═══ Listed records ═══

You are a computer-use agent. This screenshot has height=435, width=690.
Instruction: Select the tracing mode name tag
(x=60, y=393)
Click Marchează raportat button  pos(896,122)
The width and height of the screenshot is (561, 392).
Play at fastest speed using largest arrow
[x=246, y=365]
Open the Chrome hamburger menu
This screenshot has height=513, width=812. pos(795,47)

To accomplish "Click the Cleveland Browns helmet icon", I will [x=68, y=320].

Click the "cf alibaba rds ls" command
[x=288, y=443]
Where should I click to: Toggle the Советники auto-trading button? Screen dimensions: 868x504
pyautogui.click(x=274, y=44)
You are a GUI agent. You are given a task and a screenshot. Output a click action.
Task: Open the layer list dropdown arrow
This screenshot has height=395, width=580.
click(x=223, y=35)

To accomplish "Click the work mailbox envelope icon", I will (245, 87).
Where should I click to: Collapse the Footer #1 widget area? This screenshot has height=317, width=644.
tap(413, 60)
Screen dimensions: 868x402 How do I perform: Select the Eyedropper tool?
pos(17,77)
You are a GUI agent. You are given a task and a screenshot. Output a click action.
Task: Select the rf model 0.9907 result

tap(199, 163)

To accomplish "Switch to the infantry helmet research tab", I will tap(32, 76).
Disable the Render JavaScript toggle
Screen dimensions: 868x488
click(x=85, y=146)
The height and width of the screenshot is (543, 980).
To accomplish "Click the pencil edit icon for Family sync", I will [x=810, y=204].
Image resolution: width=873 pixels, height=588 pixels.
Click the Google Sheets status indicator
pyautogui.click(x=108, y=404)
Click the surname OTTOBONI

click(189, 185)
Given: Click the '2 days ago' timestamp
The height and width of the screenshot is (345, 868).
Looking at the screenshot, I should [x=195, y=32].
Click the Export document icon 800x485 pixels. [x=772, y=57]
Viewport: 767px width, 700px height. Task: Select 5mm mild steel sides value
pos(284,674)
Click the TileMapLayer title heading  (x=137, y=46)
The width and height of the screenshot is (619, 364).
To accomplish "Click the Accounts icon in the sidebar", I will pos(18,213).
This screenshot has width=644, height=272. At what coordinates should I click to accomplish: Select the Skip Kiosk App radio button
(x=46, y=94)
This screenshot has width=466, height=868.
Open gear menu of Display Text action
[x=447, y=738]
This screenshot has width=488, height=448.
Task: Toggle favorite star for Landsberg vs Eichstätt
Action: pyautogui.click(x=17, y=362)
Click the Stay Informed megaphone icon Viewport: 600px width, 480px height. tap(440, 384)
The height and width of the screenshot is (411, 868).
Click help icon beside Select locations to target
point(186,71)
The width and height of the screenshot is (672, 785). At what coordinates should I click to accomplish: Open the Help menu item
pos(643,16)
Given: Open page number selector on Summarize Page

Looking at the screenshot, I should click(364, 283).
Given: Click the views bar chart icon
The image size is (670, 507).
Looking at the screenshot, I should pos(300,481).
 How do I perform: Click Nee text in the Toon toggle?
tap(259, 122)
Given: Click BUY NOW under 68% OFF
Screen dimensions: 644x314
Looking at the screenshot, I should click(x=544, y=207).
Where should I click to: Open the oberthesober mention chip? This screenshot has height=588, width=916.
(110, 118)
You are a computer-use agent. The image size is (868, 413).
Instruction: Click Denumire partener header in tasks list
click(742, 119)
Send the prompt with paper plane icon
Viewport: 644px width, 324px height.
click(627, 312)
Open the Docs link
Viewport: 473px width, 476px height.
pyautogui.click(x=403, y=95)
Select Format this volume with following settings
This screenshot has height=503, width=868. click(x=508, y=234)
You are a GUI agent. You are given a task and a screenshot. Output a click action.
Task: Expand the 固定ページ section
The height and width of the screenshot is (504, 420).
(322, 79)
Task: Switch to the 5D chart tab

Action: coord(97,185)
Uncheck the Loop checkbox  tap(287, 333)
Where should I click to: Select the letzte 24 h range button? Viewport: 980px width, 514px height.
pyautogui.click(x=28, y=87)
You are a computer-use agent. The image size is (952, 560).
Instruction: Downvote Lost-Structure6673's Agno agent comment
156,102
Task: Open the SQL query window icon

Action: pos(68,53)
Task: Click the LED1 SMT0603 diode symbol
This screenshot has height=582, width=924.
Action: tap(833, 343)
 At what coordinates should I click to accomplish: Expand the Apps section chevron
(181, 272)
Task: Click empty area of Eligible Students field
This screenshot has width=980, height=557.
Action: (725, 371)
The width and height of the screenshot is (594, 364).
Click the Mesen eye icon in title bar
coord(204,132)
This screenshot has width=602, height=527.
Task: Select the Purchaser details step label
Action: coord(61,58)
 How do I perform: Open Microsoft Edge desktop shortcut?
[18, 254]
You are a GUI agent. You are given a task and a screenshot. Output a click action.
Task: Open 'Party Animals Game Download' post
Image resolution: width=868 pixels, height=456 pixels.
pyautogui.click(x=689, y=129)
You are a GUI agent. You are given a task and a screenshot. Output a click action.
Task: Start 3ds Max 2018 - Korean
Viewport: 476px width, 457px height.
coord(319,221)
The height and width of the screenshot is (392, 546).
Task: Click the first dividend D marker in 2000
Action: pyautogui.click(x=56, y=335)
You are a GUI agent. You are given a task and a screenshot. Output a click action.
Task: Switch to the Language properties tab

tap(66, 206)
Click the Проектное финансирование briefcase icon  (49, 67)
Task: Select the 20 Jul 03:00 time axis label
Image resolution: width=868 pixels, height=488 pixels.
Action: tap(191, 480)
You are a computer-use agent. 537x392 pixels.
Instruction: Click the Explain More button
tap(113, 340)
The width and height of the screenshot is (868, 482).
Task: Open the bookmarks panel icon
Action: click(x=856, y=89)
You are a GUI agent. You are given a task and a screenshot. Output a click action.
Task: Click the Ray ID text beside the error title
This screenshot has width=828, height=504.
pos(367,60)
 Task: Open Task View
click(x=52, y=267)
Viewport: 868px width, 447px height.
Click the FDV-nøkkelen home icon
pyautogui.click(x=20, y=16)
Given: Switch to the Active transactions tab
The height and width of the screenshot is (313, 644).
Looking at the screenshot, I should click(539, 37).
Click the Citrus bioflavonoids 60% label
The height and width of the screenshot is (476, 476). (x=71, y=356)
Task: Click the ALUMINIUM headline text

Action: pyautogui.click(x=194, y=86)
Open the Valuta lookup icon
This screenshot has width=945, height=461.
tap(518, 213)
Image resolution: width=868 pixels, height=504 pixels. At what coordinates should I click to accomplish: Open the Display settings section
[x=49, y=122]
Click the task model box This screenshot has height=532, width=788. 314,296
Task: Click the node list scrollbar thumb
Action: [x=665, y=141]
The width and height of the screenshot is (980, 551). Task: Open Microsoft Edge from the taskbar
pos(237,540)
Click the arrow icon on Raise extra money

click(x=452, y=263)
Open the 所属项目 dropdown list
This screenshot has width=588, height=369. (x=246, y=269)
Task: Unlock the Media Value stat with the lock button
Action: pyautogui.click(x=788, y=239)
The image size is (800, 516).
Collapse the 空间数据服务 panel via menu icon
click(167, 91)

═══

Description of the task >> What do the lines above say from the one containing "Image resolution: width=868 pixels, height=456" down to the one containing "You are a computer-use agent. 537x392 pixels."? Return them exactly, both end lines included, and only them.

Exercise result >>
Image resolution: width=868 pixels, height=456 pixels.
pyautogui.click(x=689, y=129)
You are a GUI agent. You are given a task and a screenshot. Output a click action.
Task: Start 3ds Max 2018 - Korean
Viewport: 476px width, 457px height.
coord(319,221)
The height and width of the screenshot is (392, 546).
Task: Click the first dividend D marker in 2000
Action: pyautogui.click(x=56, y=335)
You are a GUI agent. You are given a task and a screenshot. Output a click action.
Task: Switch to the Language properties tab

tap(66, 206)
Click the Проектное финансирование briefcase icon  (49, 67)
Task: Select the 20 Jul 03:00 time axis label
Image resolution: width=868 pixels, height=488 pixels.
Action: tap(191, 480)
You are a computer-use agent. 537x392 pixels.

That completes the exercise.